Women who want a Caesarean section, including those who have suffered a previous traumatic birth, should be able to have one, according to new NHS guidelines.
A review says women who are anxious about childbirth should have their "fears taken seriously" and be offered mental health support.
If a woman still wants a section after receiving counselling and weighing up the risks of the operation, she should be granted one.
And those women who do not have a medical or mental health reason for wanting a section should also be given one, according to the guidance from the National Institute for Health and Clinical Excellence.
For this group of women, they should first be given full information on the risks and benefits and the opportunity to discuss their views with a member of the obstetrics team.

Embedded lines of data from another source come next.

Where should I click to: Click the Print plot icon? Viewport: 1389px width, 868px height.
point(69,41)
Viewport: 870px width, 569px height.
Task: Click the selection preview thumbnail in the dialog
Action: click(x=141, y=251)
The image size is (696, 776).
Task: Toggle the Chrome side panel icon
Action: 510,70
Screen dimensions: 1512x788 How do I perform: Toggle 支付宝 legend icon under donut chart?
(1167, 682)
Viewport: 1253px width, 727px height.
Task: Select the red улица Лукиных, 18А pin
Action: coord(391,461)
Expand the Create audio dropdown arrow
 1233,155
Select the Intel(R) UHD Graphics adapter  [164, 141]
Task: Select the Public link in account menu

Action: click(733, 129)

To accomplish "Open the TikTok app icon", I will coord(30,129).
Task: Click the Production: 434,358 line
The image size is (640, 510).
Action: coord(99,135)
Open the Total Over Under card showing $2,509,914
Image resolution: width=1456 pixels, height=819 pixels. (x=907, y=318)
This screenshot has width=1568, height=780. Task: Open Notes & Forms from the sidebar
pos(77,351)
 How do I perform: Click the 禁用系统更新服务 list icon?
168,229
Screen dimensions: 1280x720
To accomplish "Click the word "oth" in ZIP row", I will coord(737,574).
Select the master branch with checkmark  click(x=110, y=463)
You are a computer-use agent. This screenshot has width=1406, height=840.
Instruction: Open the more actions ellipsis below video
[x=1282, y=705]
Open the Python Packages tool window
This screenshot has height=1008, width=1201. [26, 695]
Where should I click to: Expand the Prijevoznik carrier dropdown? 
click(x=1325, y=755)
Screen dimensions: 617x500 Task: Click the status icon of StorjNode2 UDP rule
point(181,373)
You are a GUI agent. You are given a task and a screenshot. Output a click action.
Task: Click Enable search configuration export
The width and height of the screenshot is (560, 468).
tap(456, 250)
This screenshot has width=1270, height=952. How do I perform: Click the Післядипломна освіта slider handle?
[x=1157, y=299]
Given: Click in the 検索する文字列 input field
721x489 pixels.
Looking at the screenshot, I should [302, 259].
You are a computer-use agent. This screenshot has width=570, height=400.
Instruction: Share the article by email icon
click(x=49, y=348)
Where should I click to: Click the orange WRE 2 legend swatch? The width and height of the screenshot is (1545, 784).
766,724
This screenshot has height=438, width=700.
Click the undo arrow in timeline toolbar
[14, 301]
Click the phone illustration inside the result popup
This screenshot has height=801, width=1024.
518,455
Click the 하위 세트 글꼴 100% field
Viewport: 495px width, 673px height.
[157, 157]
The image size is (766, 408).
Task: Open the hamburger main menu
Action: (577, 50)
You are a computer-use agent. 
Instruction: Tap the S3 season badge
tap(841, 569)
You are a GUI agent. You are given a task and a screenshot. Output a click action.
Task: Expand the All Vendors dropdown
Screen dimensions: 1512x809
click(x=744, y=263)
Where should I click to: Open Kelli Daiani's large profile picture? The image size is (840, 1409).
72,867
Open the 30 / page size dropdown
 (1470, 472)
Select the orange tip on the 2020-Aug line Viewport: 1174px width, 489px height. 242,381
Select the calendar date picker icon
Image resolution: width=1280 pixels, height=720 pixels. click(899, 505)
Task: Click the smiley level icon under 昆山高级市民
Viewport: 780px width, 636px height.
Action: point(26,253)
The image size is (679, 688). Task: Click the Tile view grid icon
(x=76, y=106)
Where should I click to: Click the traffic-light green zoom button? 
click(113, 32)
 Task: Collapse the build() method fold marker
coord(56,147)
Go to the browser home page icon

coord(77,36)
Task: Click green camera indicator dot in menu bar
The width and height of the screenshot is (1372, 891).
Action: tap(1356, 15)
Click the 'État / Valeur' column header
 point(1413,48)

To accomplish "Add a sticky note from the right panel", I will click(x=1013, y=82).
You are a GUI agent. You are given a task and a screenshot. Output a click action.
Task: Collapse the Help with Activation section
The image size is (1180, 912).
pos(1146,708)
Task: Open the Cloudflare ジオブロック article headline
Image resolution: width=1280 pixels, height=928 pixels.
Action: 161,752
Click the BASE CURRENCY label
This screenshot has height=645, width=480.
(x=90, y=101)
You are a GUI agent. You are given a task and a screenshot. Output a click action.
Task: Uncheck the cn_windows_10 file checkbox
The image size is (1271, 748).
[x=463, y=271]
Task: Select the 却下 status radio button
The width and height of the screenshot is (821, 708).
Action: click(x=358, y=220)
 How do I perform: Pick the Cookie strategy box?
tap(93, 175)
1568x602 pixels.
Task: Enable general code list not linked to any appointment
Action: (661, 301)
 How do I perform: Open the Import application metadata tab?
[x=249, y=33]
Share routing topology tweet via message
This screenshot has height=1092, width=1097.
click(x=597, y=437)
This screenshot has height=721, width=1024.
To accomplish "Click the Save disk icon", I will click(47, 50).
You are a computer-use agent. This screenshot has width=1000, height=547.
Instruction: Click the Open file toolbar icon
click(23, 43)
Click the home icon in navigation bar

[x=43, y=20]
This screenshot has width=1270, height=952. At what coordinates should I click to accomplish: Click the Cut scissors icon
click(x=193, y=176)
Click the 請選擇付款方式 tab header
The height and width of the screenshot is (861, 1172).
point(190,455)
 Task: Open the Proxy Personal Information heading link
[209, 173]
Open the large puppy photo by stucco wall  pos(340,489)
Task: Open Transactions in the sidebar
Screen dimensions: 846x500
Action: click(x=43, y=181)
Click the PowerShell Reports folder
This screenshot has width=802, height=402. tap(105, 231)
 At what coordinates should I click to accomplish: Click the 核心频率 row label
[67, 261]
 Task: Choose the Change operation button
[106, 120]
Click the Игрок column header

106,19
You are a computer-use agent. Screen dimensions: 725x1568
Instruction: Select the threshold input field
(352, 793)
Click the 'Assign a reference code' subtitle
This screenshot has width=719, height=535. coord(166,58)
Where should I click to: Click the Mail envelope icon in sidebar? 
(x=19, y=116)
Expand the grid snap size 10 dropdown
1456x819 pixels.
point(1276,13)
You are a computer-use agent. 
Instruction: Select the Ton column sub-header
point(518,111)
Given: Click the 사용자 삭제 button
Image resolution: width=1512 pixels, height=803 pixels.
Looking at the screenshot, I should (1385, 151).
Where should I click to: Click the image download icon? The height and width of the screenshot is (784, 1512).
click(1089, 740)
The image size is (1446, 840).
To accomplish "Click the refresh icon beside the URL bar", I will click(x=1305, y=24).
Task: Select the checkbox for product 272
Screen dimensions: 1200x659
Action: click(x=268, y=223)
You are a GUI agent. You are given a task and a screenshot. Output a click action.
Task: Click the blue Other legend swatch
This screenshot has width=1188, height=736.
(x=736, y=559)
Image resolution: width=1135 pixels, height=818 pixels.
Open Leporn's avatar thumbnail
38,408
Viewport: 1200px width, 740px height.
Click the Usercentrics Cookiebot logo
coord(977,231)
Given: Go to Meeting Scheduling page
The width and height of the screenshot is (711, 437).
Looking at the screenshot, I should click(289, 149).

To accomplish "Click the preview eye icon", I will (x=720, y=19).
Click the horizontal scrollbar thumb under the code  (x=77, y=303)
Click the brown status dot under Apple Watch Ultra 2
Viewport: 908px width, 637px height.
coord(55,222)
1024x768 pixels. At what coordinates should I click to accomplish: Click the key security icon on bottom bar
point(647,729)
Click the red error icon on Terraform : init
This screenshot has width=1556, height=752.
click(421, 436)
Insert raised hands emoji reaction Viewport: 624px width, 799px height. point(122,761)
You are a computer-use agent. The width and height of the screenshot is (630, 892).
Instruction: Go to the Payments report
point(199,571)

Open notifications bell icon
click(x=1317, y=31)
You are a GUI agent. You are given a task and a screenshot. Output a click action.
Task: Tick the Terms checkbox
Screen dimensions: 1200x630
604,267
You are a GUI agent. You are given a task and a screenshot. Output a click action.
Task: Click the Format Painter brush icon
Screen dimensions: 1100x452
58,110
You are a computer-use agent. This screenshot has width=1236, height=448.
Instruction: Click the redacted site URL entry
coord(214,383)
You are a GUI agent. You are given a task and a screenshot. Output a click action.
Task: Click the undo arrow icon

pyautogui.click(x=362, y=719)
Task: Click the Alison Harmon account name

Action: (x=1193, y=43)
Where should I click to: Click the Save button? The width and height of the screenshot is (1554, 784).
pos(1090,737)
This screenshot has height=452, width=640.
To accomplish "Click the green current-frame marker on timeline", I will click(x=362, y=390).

Just under one in four births in the UK are by Caesarean section.
Between half and two-thirds of these are carried out in an emergency because of problems with the birth, but the rest are planned.
These planned operations include women who have had complications in pregnancy, such as a low lying placenta, but the majority are women who have had a previous Caesarean.
Caesarean rates vary across the world, from 14% in Nordic countries to more than 40% in Italy.
Malcolm Griffiths, consultant obstetrician at Luton and Dunstable hospital and chair of the guideline, said one of the key differences between countries with low and high Caesarean rates was one-to-one support for women in labour from health professionals and a supportive family.